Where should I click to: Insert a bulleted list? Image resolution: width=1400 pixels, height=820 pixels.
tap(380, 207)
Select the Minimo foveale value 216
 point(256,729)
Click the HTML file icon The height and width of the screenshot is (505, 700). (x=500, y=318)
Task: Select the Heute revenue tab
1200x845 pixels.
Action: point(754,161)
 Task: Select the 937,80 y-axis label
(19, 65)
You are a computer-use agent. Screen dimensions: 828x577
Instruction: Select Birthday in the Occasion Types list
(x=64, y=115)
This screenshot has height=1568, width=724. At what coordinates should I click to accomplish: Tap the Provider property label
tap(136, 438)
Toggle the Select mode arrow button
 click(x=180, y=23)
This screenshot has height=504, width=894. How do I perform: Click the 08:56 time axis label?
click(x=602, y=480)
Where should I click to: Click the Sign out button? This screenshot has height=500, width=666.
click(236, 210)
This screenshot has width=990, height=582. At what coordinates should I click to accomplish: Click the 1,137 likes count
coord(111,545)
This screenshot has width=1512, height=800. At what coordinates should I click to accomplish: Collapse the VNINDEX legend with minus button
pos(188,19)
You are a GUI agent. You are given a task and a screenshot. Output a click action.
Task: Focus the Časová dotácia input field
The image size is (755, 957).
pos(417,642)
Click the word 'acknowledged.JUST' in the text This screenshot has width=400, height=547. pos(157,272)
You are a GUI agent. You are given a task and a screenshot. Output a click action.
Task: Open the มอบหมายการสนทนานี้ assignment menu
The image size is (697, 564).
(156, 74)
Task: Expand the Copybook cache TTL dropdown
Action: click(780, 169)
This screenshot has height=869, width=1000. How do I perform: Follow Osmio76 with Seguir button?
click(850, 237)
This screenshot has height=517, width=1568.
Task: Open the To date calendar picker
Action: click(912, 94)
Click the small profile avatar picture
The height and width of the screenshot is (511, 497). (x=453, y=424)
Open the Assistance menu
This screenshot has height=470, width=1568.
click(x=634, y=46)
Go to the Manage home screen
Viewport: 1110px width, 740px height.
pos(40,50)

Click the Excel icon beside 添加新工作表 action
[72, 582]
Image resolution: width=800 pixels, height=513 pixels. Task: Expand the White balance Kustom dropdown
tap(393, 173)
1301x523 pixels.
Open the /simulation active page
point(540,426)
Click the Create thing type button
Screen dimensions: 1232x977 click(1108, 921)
***
◆ To do: Nothing in the entries may be left out; each line is to be output exactly.

◆ Answer for the task:
Where should I click to: Insert a bulleted list? Image resolution: width=1400 pixels, height=820 pixels.
tap(380, 207)
Select the Minimo foveale value 216
 point(256,729)
Click the HTML file icon The height and width of the screenshot is (505, 700). (x=500, y=318)
Task: Select the Heute revenue tab
1200x845 pixels.
Action: point(754,161)
 Task: Select the 937,80 y-axis label
(19, 65)
You are a computer-use agent. Screen dimensions: 828x577
Instruction: Select Birthday in the Occasion Types list
(x=64, y=115)
This screenshot has height=1568, width=724. At what coordinates should I click to accomplish: Tap the Provider property label
tap(136, 438)
Toggle the Select mode arrow button
 click(x=180, y=23)
This screenshot has height=504, width=894. How do I perform: Click the 08:56 time axis label?
click(x=602, y=480)
Where should I click to: Click the Sign out button? This screenshot has height=500, width=666.
click(236, 210)
This screenshot has width=990, height=582. At what coordinates should I click to accomplish: Click the 1,137 likes count
coord(111,545)
This screenshot has width=1512, height=800. At what coordinates should I click to accomplish: Collapse the VNINDEX legend with minus button
pos(188,19)
You are a GUI agent. You are given a task and a screenshot. Output a click action.
Task: Focus the Časová dotácia input field
The image size is (755, 957).
pos(417,642)
Click the word 'acknowledged.JUST' in the text This screenshot has width=400, height=547. pos(157,272)
You are a GUI agent. You are given a task and a screenshot. Output a click action.
Task: Open the มอบหมายการสนทนานี้ assignment menu
The image size is (697, 564).
(156, 74)
Task: Expand the Copybook cache TTL dropdown
Action: click(780, 169)
This screenshot has height=869, width=1000. How do I perform: Follow Osmio76 with Seguir button?
click(850, 237)
This screenshot has height=517, width=1568.
Task: Open the To date calendar picker
Action: click(912, 94)
Click the small profile avatar picture
The height and width of the screenshot is (511, 497). (x=453, y=424)
Open the Assistance menu
This screenshot has height=470, width=1568.
click(x=634, y=46)
Go to the Manage home screen
Viewport: 1110px width, 740px height.
pos(40,50)

Click the Excel icon beside 添加新工作表 action
[72, 582]
Image resolution: width=800 pixels, height=513 pixels. Task: Expand the White balance Kustom dropdown
tap(393, 173)
1301x523 pixels.
Open the /simulation active page
point(540,426)
Click the Create thing type button
Screen dimensions: 1232x977 click(1108, 921)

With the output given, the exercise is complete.